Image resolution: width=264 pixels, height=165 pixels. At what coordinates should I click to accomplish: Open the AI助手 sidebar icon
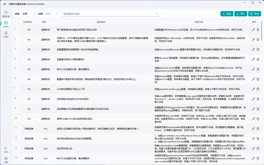(x=6, y=33)
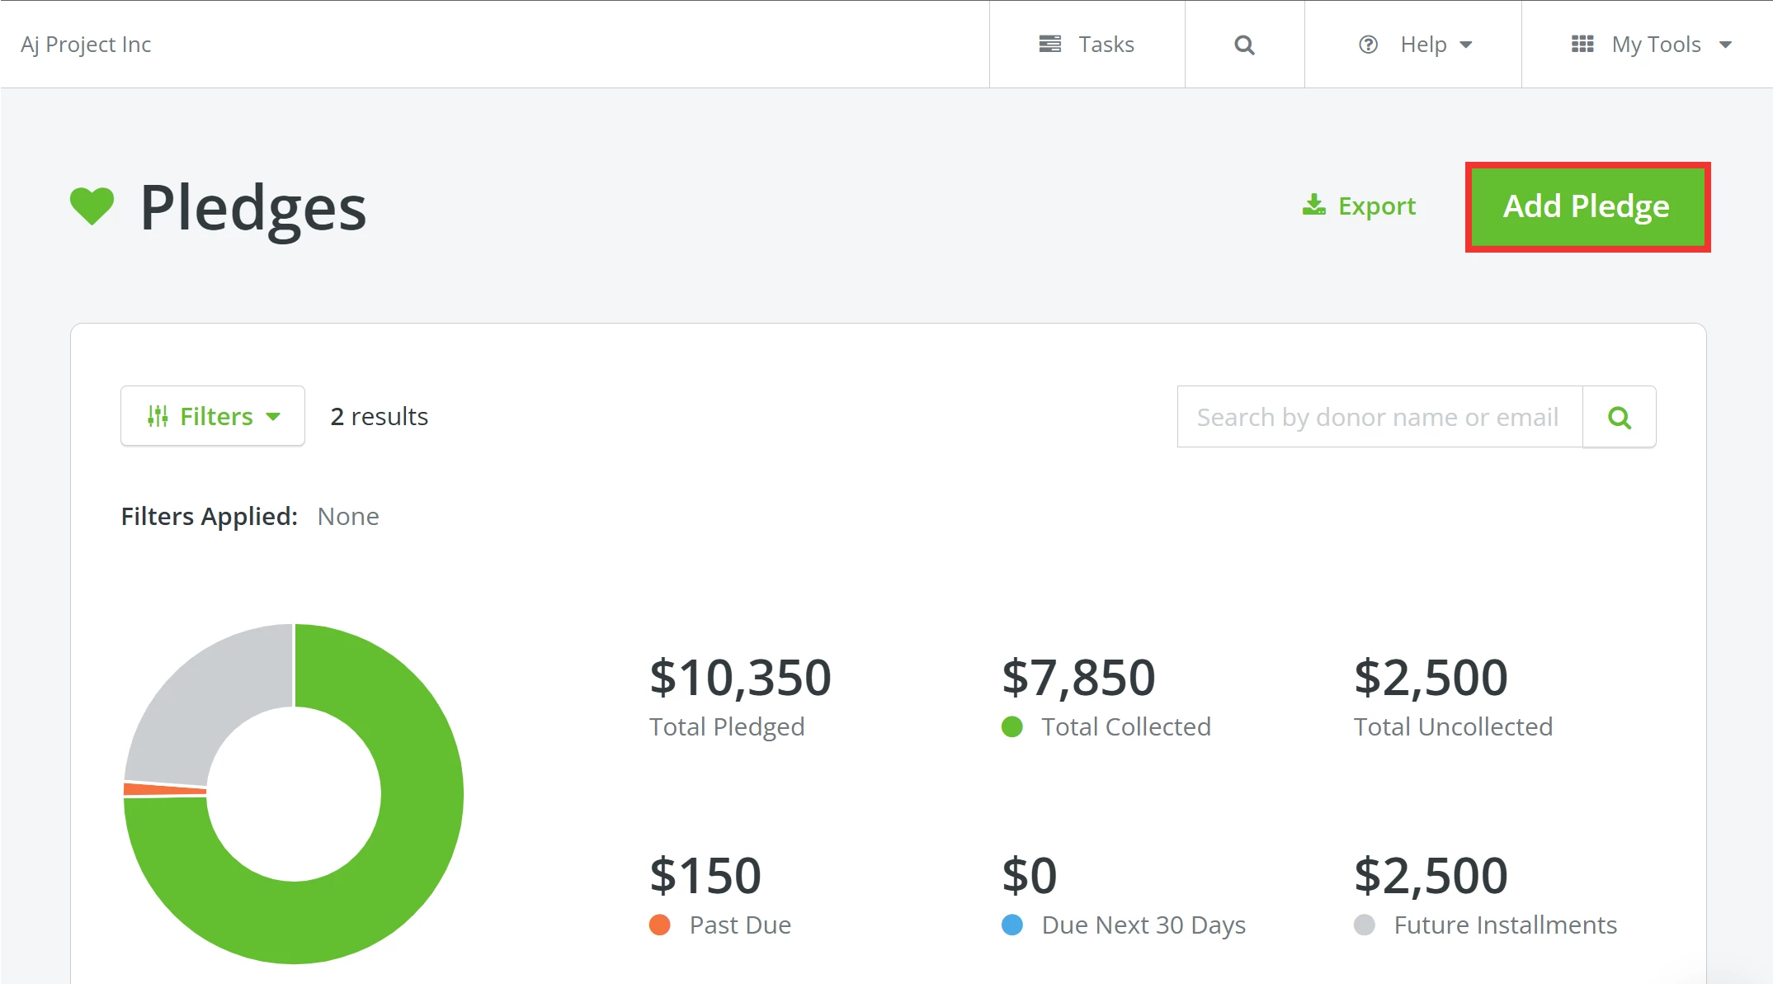Screen dimensions: 1773x984
Task: Expand the Help dropdown arrow
Action: (1466, 45)
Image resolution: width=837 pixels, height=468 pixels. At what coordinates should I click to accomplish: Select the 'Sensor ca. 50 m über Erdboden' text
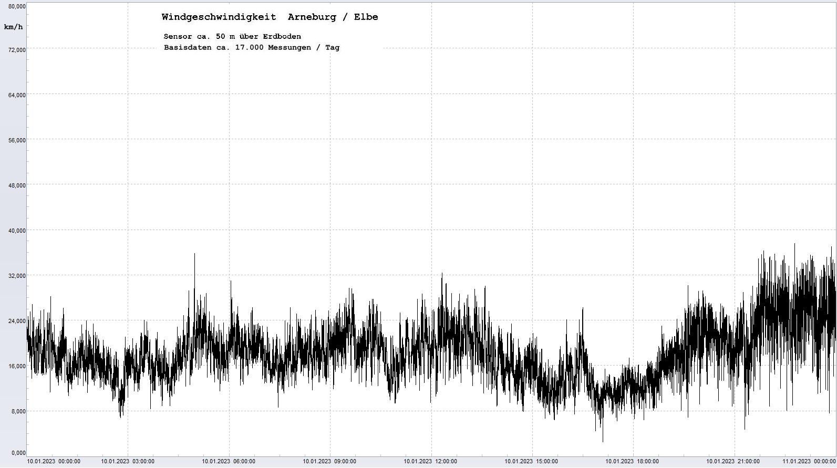coord(232,36)
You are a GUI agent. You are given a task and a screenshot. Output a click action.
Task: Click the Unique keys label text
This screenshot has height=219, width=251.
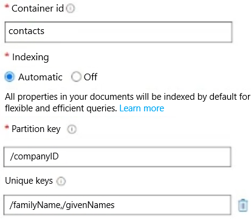coord(29,181)
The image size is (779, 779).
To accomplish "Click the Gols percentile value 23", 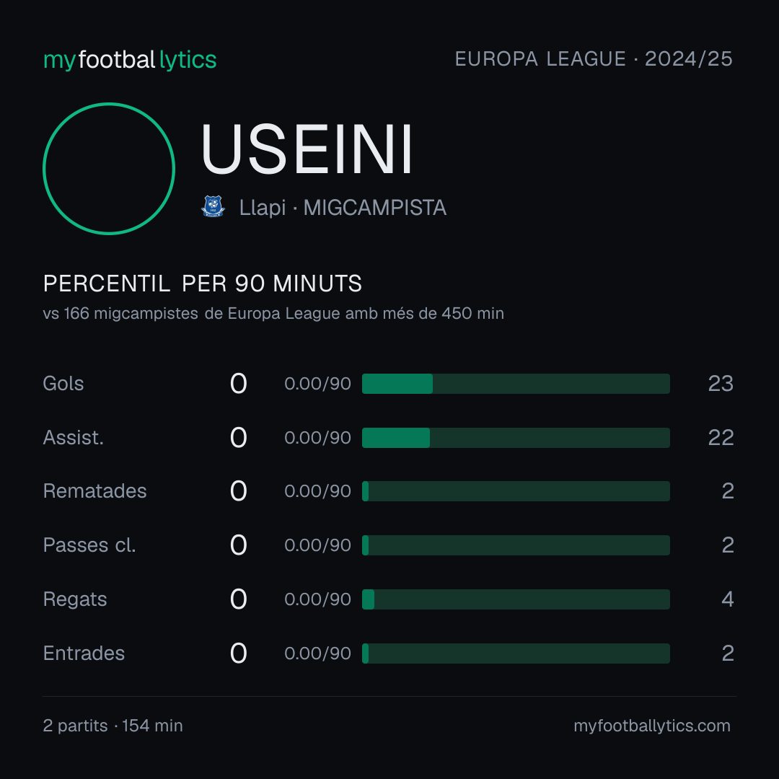I will click(x=721, y=384).
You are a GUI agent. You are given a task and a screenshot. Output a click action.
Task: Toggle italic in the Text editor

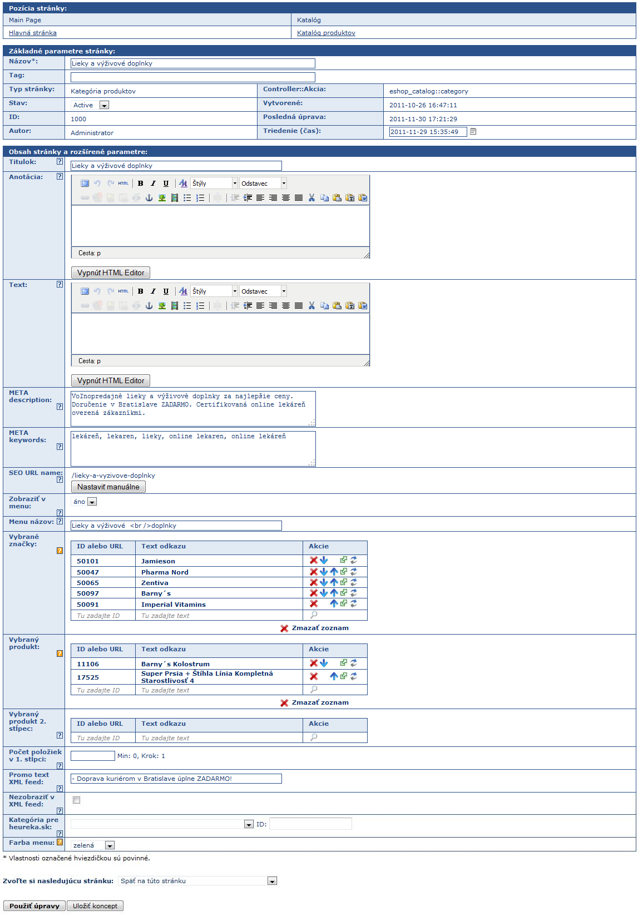[x=154, y=291]
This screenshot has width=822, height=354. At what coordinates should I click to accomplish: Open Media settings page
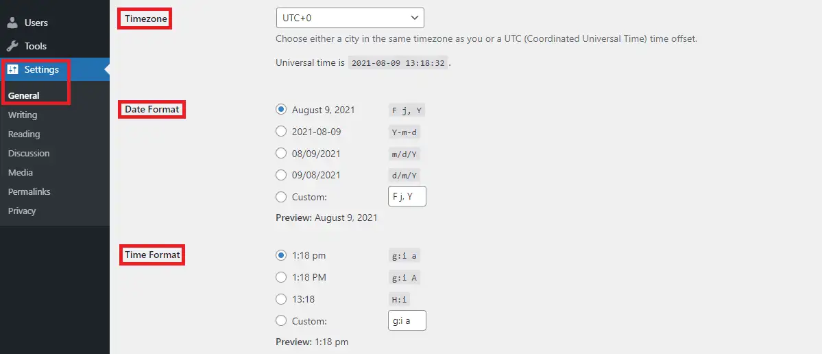pos(21,172)
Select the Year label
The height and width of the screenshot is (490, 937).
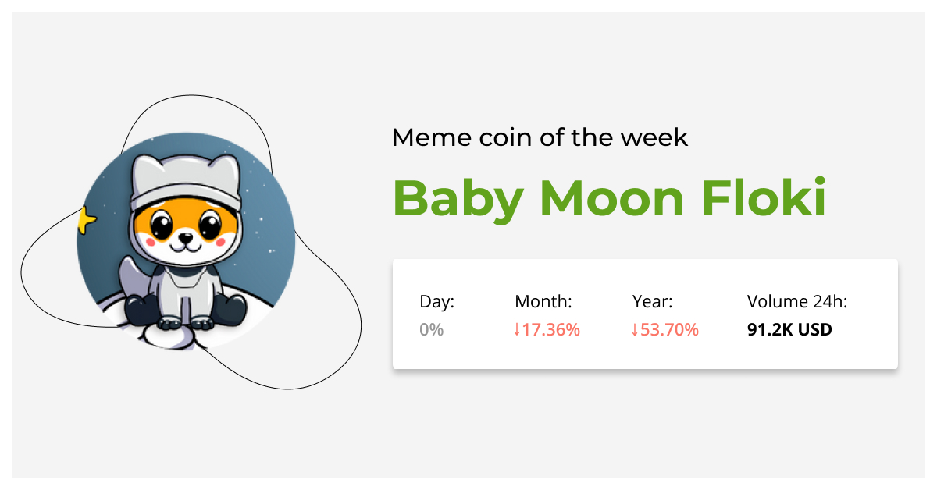[652, 302]
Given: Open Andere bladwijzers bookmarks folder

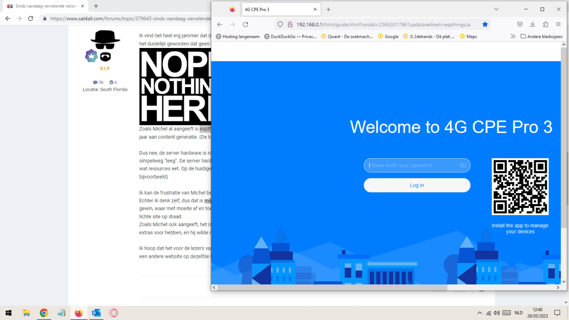Looking at the screenshot, I should [x=542, y=36].

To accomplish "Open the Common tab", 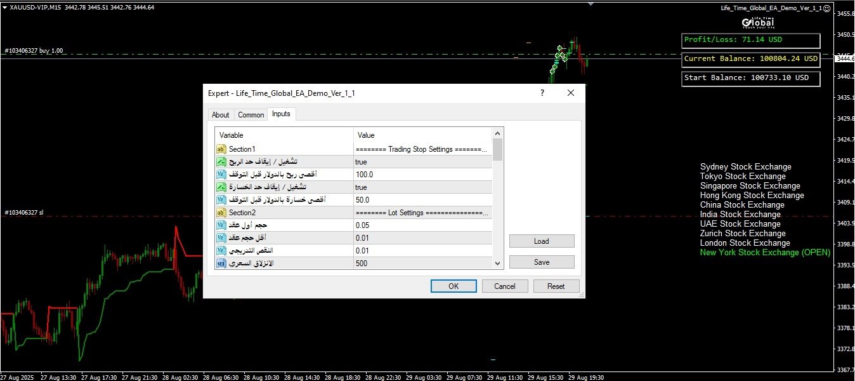I will tap(251, 115).
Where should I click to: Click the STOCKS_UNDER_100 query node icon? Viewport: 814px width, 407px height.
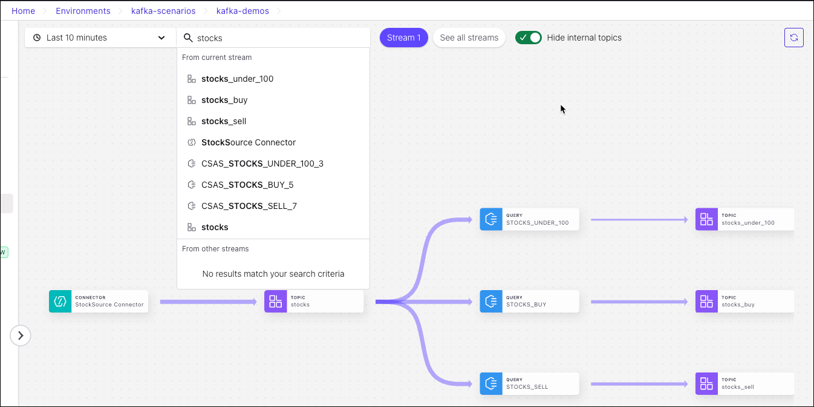tap(491, 219)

* [Aim of the exercise] Arrange the material as a numbered list, starting at the line that contains "Where should I" and ending at the end of the material. Leave out blank lines and the pictures.

* [Correct output]
1. Where should I click to: Click the STOCKS_UNDER_100 query node icon? Viewport: 814px width, 407px height.
2. tap(491, 219)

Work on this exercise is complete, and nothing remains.